I rose and walked backward and forward, and tried to turn the current of my thoughts in some new direction.

It was not to be done. After a banishment of years, Mary had got back again into my mind. I sat down once more on the river bank. The sun was sinking fast. Black shadows hovered under the arches of the old stone bridge. The red light had faded from the swift-flowing water, and had left it overspread with one monotonous hue of steely gray. The first stars looked down peacefully from the cloudless sky. The first shiverings of the night breeze were audible among the trees, and visible here and there in the shallow places of the stream. And still, the darker it grew, the more persistently my portrait led me back to the past, the more vividly the long-lost image of the child Mary showed itself to me in my thoughts.

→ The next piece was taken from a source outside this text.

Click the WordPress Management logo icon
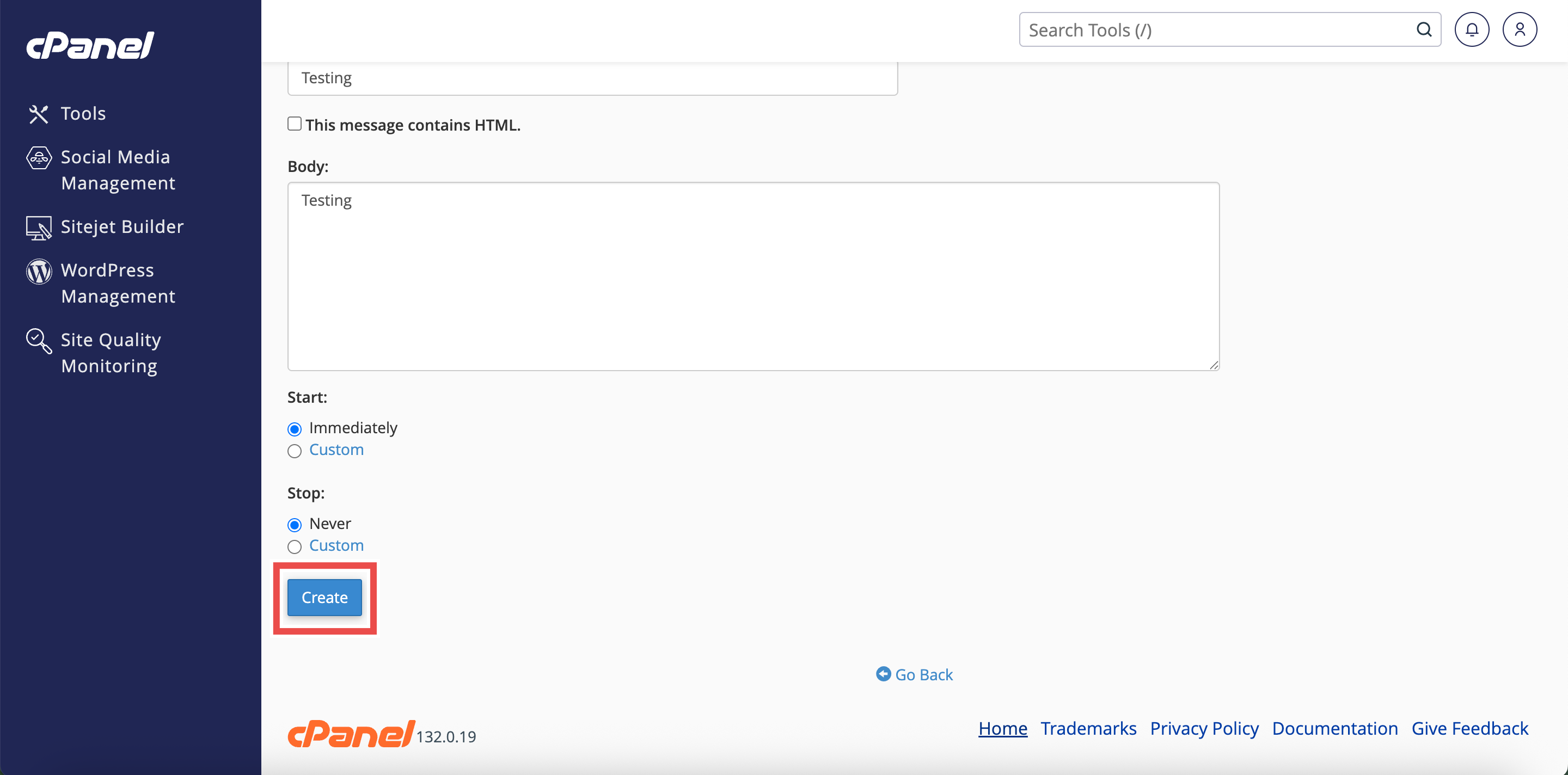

Was this the prelude of her coming back to me in dreams; in her perfected womanhood, in the young prime of her life?

It might be so.

I was no longer unworthy of her, as I had once been. The effect produced on me by the sight of my portrait was in itself due to moral and mental changes in me for the better, which had been steadily proceeding since the time when my wound had laid me helpless among strangers in a strange land. Sickness, which has made itself teacher and friend to many a man, had made itself teacher and friend to me. I looked back with horror at the vices of my youth; at the fruitless after-days when I had impiously doubted all that is most noble, all that is most consoling in human life. Consecrated by sorrow, purified by repentance, was it vain in me to hope that her spirit a nd my spirit might yet be united again? Who could tell?

I rose once more. It could serve no good purpose to linger until night by the banks of the river. I had left the house, feeling the impulse which drives us, in certain excited conditions of the mind, to take refuge in movement and change. The remedy had failed; my mind was as strangely disturbed as ever. My wisest course would be to go home, and keep my good mother company over her favorite game of piquet.

I turned to take the road back, and stopped, struck by the tranquil beauty of the last faint light in the western sky, shining behind the black line formed by the parapet of the bridge.

In the grand gathering of the night shadows, in the deep stillness of the dying day, I stood alone and watched the sinking light.